VMware Cloud Community
dimsys
Contributor
Contributor

VMs not powering on after ESX restart - possible license server issue?

Hi all,

Our co-lo recently experienced a power outage that extended beyond what our UPS's could handle. I have two ESX 3.01 servers, each with direct attach storage.

When ESX came back up upon restore of power, none of the VMs came up. If I recall, they had an ! on the icon in VC.

My VC and license server are on a small Windows VM on one of the ESX boxes. I went into VI client on that ESX box directly and restarted that VM. Then, I was able to login to VC and restart the rest of the VMs.

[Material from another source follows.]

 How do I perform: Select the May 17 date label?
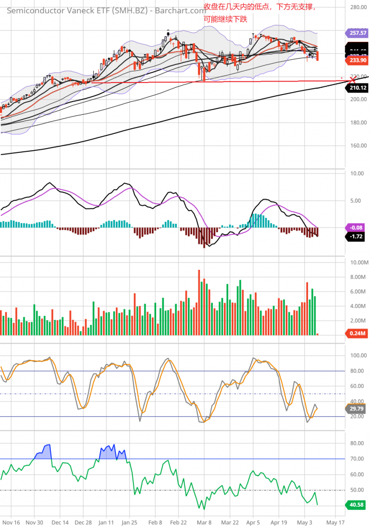[334, 522]
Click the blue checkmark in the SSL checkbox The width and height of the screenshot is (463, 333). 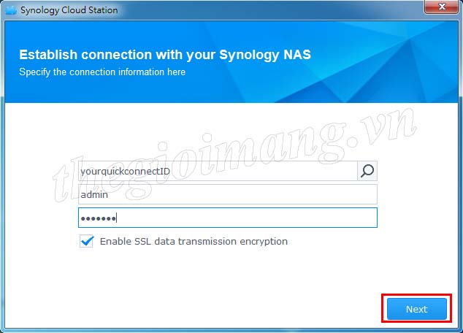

Would I be better off based on my config (no vmotion capable right now) making my license server/VC on a physical box? I have a Windows machine down there I use as a utility machine for backups that I was thinking might work. Pretty small environment (only about 5 VM's on each ESX box).

ALSO-- I was doing maintenance on one of the Redhat (RHAS 4 Update 3) VMs the other night. It was having time drift issues so I made some changes and restarted the VM. When I tried to power it back on, it said "The operation is not allowed in the current state". I tried a couple more times with the same error and began getting the slightly warm panic feeling Smiley Wink Thanks to a message here, I ssh'd to the ESX box that machine was on and issued 'service mgmt-vmware restart' and then tried to restart it and it worked. I am wondering if this could also be related to some kind of lack of communication with the license server?

Thanks for any feedback...

0 Kudos
2 Replies
enorthcraft
Enthusiast
Enthusiast

Hey dimsys,

Sound like you co-lo needs to make some investments! If you need a data center with some redundancies, give me a ring Smiley Happy

Seriously though, you are in a bit of a pickle hosting your VC as a VM. I realize that it's supported by VMWare, but it really needs to be "on the outside looking in". Budgets don't always allow that though, so at least make sure that your VC is set to auto start when ESX powers up. By default machines are not set to power on at restart.

I would absolutely recommend moving VC to your standalone box. With your small environment, you shouldn't need much of a box. Make sure that you use the MSDE local to the box or another dedicated standalone SQL server for the db. You don't want to point VC back into your VM environment for db access.

The license server is your call. It is easier initially to install the licenses on each machine, but the license server makes the overall management easier. They've made some changes to the license server process that may make it easier to set up than when I had to do it at the first release.

service mgmt-vmware restart is your friend. Learn to love it. I find myself using more than I think I should have to. I imagine the fact that your VC is hosted might be causing some of your problem. Time skew can really affect an OS although I've never seen it cause this particular issue. I would recommend that you make ntp configuration part of your standard build process. VMWare tools will help keep the clock rate synced.

Your issue shouldn't have anything to do with a license server. Hosts can "survive" for several days (I think it is seven) without communicating with a license server.

Hope this helps.

Eric Northcraft enorthcraft at gmail.com
0 Kudos
jonhutchings
Hot Shot
Hot Shot

To address your second question first - the need to restart your managment agent, doesn't usually indicate problems with contacting the licence server more an issue with the link between VC and ESX . To be honest it can, at times be a bit flaky anyway, a search of these forums will reveal that restarting the management agent "fixes" all sorts of issues. In general the issues are one of communications between VC server, client and ESX server not keeping in sync - for example one issue you may see is that operation complete on the ESX server but they will hang in VC. Often a resart of the management agent is the only way to clear this.

I don't think that having a physical server will necessarily improve this, after all you may not get the same problem again, or only rarely. If of course you consistently get the problem then there is something up Smiley Happy

As for starting up, without HA I'm not sure what your options will be ( I \*think* ) all the power on policy is tied to HA. You could have a physical server, configured to power on when the AC returns, but if this is worth it or not (another physical box to host/power/cool manage etc.) depends on how often you are likely to get these kind of outages.

0 Kudos